__Directions for this task__
Below are some records. Print exactly the lines between the one holding "You are a GUI" and the one holding "This screenshot has height=471, width=671.", inclusive, and nothing else.
------ Excerpted records
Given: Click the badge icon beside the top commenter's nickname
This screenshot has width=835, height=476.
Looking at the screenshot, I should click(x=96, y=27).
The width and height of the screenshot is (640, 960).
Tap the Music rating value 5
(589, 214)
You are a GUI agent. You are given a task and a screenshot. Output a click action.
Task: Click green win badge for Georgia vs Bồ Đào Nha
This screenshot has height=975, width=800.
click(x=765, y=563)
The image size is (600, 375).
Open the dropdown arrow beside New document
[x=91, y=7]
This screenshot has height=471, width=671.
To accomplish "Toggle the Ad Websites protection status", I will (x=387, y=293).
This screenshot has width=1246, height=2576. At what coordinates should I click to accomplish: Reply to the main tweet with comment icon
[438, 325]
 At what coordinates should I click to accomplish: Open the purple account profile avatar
------------
__Exercise output__
You are a GUI agent. You are given a task and a screenshot. Output a click action.
Task: Click green win badge for Georgia vs Bồ Đào Nha
This screenshot has height=975, width=800.
click(x=765, y=563)
The image size is (600, 375).
Open the dropdown arrow beside New document
[x=91, y=7]
This screenshot has height=471, width=671.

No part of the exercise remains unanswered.